== The records

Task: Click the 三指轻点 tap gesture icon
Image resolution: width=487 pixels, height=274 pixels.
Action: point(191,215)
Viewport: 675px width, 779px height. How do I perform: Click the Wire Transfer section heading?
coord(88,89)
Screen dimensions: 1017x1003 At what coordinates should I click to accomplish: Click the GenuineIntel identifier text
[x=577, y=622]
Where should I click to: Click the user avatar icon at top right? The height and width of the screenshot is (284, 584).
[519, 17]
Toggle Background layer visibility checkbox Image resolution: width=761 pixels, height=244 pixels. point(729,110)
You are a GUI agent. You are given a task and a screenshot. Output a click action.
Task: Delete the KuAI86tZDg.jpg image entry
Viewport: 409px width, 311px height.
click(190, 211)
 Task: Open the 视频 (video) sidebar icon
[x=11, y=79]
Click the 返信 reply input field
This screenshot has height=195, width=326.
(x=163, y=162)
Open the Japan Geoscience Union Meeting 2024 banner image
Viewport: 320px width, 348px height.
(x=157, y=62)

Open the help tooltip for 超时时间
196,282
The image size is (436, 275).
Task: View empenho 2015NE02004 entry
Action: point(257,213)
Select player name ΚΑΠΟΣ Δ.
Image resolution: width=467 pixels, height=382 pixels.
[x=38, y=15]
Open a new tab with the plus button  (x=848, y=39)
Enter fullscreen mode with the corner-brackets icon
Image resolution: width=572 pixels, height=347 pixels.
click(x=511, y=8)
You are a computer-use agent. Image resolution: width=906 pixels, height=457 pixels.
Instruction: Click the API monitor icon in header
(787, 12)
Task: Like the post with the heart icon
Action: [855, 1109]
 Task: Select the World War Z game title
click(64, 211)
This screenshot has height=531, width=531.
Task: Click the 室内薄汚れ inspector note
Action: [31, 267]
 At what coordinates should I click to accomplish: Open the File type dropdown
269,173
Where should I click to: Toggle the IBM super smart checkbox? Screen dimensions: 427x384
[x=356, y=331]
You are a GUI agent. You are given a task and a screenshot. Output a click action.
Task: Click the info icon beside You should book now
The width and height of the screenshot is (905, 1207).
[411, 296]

====

Aim of the task:
Your answer must consist of every line above, transcribed verbatim.

Worked solution:
Task: Click the 三指轻点 tap gesture icon
Image resolution: width=487 pixels, height=274 pixels.
Action: point(191,215)
Viewport: 675px width, 779px height. How do I perform: Click the Wire Transfer section heading?
coord(88,89)
Screen dimensions: 1017x1003 At what coordinates should I click to accomplish: Click the GenuineIntel identifier text
[x=577, y=622]
Where should I click to: Click the user avatar icon at top right? The height and width of the screenshot is (284, 584).
[519, 17]
Toggle Background layer visibility checkbox Image resolution: width=761 pixels, height=244 pixels. point(729,110)
You are a GUI agent. You are given a task and a screenshot. Output a click action.
Task: Delete the KuAI86tZDg.jpg image entry
Viewport: 409px width, 311px height.
click(190, 211)
 Task: Open the 视频 (video) sidebar icon
[x=11, y=79]
Click the 返信 reply input field
This screenshot has height=195, width=326.
(x=163, y=162)
Open the Japan Geoscience Union Meeting 2024 banner image
Viewport: 320px width, 348px height.
(x=157, y=62)

Open the help tooltip for 超时时间
196,282
The image size is (436, 275).
Task: View empenho 2015NE02004 entry
Action: point(257,213)
Select player name ΚΑΠΟΣ Δ.
Image resolution: width=467 pixels, height=382 pixels.
[x=38, y=15]
Open a new tab with the plus button  (x=848, y=39)
Enter fullscreen mode with the corner-brackets icon
Image resolution: width=572 pixels, height=347 pixels.
click(x=511, y=8)
You are a computer-use agent. Image resolution: width=906 pixels, height=457 pixels.
Instruction: Click the API monitor icon in header
(787, 12)
Task: Like the post with the heart icon
Action: [855, 1109]
 Task: Select the World War Z game title
click(64, 211)
This screenshot has height=531, width=531.
Task: Click the 室内薄汚れ inspector note
Action: [31, 267]
 At what coordinates should I click to accomplish: Open the File type dropdown
269,173
Where should I click to: Toggle the IBM super smart checkbox? Screen dimensions: 427x384
[x=356, y=331]
You are a GUI agent. You are given a task and a screenshot. Output a click action.
Task: Click the info icon beside You should book now
The width and height of the screenshot is (905, 1207).
[411, 296]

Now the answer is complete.